■ Exercise materials:
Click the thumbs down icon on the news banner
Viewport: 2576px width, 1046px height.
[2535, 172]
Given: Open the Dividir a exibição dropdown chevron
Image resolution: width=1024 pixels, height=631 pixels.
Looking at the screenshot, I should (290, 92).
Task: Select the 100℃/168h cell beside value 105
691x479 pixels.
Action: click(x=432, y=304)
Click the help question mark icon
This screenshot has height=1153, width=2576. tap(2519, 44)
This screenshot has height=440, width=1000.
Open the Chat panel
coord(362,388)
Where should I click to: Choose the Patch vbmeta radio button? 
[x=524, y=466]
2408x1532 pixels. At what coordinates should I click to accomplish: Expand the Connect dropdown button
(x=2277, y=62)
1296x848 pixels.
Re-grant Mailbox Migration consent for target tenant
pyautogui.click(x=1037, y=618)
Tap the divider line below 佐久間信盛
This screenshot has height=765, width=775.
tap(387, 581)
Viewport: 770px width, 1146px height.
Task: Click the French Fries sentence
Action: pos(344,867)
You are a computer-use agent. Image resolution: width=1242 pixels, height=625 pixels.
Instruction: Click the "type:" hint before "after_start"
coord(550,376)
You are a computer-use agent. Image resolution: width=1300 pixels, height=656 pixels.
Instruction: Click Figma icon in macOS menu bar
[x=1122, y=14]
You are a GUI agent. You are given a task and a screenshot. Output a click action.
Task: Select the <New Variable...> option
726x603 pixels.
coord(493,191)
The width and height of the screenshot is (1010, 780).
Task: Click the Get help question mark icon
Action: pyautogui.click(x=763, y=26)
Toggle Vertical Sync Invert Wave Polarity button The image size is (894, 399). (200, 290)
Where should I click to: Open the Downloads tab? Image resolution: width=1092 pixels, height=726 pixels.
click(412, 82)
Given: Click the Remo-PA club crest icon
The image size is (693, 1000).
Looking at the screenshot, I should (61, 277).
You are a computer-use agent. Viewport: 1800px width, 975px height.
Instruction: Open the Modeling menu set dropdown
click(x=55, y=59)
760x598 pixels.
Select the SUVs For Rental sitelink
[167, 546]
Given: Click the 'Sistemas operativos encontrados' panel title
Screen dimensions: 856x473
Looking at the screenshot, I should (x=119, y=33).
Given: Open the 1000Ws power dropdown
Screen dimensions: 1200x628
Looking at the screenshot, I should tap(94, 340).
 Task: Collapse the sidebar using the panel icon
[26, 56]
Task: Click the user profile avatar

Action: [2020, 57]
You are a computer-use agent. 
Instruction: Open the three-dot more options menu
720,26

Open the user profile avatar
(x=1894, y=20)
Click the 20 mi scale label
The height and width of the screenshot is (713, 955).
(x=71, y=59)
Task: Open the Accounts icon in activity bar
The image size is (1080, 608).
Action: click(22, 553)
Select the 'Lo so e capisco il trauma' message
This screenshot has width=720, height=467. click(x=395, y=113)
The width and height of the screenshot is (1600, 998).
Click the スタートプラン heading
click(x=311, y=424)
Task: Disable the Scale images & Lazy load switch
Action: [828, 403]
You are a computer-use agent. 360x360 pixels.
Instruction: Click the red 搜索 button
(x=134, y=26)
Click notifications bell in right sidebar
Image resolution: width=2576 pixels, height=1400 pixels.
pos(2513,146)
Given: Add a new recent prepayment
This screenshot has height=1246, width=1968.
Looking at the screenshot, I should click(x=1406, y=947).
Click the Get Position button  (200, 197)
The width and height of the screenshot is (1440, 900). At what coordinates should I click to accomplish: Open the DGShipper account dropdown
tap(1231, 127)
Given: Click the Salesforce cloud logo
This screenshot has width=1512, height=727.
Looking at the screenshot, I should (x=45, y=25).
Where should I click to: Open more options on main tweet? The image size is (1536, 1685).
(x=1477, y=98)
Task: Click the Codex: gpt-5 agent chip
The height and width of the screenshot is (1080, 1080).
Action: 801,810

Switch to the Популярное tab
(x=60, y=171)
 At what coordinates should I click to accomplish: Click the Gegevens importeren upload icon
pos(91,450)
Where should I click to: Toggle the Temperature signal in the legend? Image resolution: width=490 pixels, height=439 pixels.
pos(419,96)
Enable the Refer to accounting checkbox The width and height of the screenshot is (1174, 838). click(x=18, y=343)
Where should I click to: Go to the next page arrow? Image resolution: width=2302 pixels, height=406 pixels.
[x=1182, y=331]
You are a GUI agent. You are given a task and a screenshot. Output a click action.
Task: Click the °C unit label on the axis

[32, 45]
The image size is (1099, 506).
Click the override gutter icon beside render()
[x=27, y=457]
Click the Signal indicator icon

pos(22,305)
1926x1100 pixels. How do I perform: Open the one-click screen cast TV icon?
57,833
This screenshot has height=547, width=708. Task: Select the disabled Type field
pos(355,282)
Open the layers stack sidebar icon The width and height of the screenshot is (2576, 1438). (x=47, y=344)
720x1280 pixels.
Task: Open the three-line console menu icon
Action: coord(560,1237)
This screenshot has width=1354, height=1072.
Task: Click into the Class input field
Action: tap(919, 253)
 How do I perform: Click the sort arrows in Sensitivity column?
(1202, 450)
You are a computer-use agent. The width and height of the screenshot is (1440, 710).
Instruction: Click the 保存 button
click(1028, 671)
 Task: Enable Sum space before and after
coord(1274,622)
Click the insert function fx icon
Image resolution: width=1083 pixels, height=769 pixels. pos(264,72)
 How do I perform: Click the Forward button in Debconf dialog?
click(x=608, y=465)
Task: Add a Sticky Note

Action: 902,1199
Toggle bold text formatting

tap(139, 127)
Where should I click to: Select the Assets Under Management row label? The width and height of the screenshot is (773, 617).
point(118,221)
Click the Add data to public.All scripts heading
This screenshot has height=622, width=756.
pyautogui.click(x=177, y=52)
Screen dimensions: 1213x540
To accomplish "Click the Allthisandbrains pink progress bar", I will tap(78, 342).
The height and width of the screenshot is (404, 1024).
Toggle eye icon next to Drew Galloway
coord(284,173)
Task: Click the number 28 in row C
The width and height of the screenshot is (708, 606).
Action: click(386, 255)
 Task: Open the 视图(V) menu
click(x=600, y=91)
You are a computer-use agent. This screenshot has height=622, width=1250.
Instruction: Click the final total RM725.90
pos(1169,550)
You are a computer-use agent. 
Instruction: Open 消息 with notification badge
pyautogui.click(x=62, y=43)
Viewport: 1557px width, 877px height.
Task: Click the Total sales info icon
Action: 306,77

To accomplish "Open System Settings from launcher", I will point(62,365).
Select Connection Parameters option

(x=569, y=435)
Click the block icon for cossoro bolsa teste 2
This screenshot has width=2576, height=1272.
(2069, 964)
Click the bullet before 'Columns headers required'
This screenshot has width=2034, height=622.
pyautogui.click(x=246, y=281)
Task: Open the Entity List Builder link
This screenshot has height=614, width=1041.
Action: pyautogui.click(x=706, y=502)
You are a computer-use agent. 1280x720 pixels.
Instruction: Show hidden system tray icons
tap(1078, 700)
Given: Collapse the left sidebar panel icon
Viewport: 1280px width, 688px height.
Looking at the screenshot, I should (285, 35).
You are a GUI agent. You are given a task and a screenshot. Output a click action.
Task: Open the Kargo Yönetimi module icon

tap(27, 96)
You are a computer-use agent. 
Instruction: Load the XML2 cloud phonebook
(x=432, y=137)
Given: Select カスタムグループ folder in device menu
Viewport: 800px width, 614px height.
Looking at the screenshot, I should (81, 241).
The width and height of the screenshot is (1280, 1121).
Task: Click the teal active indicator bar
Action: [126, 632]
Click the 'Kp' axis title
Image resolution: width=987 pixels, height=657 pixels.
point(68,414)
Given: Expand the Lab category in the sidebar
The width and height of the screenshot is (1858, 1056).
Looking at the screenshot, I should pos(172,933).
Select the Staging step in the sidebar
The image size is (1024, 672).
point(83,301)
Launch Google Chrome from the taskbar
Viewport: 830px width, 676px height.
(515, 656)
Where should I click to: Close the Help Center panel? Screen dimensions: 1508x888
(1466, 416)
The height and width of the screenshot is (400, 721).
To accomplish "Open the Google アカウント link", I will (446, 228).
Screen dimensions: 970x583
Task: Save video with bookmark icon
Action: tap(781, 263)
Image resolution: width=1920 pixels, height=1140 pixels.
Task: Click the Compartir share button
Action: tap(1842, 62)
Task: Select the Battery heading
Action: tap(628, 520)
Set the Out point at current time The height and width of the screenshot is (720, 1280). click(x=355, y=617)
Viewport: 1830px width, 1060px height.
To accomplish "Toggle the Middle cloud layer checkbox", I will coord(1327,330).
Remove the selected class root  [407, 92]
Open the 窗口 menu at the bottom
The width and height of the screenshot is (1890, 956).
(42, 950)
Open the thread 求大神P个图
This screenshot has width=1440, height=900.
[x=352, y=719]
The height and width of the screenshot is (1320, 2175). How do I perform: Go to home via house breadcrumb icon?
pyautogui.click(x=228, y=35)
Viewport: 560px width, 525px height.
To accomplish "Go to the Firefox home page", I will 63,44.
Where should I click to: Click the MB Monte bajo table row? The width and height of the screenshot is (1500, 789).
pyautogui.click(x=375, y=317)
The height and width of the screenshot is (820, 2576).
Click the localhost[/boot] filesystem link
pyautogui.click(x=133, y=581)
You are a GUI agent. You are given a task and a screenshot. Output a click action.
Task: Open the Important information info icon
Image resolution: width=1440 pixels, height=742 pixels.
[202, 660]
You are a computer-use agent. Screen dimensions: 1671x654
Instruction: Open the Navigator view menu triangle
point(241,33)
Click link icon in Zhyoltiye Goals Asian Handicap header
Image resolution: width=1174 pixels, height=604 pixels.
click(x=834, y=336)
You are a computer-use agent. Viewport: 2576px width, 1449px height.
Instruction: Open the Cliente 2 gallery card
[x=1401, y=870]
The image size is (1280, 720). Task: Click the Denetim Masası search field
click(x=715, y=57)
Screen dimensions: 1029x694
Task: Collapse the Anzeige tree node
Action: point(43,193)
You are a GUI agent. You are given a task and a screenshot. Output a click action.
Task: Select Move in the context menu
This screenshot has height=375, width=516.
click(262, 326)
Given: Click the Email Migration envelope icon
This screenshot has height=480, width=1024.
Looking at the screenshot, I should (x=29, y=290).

■ Task instructions:
Extract the lines from the line with "Where should I click to: Select" up to and including the line with "will tap(78, 342).", copying them exactly.

■ Answer below:
Where should I click to: Select the Assets Under Management row label? The width and height of the screenshot is (773, 617).
point(118,221)
Click the Add data to public.All scripts heading
This screenshot has height=622, width=756.
pyautogui.click(x=177, y=52)
Screen dimensions: 1213x540
To accomplish "Click the Allthisandbrains pink progress bar", I will tap(78, 342).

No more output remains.